Ginebra, Suiza.- La actual crisis sanitaria por la pandemia de COVID-19 ha convertido a muchos países, especialmente los más pobres, en “rehenes” de farmacéuticas, que imponen precios, plazos de entrega de dosis y hasta exigen inmunidad legal, denunciaron hoy en una rueda de prensa representantes de varias ONG.
“Muchos gobiernos latinoamericanos, por ejemplo, están a merced de las compañías farmacéuticas, y se ven obligados a aceptar cualquier condición”, lamentó al respecto el coordinador de la Campaña de Acceso a Medicamentos Esenciales de Médicos Sin Fronteras (MSF) en Brasil, Felipe De Carvalho.
La abogada de derechos humanos Fatima Hassan, de la Iniciativa para una Justicia Sanitaria, agregó que estos países “tienen que aceptar una distribución limitada, una escasez creada artificialmente, pagar los precios que les pidan y encima de eso permiten el secretismo y acuerdos que eximen de responsabilidad”.
De Carvalho subrayó que esta situación ha provocado que en países como Brasil o México se hayan tenido que interrumpir las campañas de vacunación por falta de dosis, que el Gobierno brasileño haya pagado precios más altos que sus homólogos europeos por las vacunas de AstraZeneca, o que las farmacéuticas hayan pedido a Argentina cambiar sus leyes a cambio de distribuir sus vacunas.

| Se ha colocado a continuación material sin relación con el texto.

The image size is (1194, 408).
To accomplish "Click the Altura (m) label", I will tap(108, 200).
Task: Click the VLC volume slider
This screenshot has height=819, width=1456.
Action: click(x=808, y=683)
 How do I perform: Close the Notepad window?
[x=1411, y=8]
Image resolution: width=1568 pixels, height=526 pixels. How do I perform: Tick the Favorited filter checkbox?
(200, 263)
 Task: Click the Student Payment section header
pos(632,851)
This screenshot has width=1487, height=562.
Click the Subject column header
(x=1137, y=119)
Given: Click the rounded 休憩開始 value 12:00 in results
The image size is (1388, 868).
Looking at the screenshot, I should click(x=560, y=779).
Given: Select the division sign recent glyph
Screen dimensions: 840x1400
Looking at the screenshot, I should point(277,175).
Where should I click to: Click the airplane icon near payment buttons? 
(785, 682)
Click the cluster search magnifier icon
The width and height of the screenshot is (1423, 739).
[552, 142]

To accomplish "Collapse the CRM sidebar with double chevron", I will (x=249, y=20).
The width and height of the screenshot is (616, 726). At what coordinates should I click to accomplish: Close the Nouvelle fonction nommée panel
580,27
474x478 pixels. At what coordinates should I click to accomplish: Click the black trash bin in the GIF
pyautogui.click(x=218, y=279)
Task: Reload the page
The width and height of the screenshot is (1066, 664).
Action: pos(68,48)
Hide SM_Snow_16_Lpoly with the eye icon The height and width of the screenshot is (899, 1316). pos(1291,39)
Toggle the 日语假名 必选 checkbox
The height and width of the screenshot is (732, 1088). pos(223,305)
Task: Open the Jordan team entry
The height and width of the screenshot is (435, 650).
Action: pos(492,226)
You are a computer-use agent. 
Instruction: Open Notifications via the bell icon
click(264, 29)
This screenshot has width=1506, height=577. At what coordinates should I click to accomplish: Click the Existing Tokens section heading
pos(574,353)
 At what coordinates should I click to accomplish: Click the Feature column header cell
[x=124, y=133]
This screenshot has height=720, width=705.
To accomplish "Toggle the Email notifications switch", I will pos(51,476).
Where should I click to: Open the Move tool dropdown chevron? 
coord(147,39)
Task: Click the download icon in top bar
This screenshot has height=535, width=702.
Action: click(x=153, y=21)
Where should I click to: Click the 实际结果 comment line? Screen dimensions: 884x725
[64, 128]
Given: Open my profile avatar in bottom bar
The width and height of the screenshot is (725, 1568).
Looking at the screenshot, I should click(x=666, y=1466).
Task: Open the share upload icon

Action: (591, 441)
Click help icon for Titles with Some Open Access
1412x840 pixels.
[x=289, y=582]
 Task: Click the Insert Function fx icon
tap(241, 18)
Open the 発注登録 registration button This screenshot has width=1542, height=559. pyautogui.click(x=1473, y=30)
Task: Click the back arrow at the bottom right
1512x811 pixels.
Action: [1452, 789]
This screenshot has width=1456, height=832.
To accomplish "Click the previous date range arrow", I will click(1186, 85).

Los activistas dibujaron este negro panorama para defender que se apruebe en el seno de la Organización Mundial del Comercio (OMC) una iniciativa presentada por la India y Sudáfrica para que se suspendan las patentes de vacunas y otros productos para luchar contra la covid-19, con el fin de que puedan fabricarse libremente en todo el mundo.
Las farmacéuticas argumentan que deben recuperar las millonarias inversiones que han hecho para investigar las vacunas anticovid, aunque los representantes de las ONG aseguraron que gran parte del dinero lo han recibido de subvenciones públicas.
“Les dejan monopolizar los beneficios cuando han obtenido de los distintos gobiernos más de 93.000 millones de dólares, no sé qué más necesitan”, afirmó al respecto K.M.Gopakumar, de la organización Third World Network.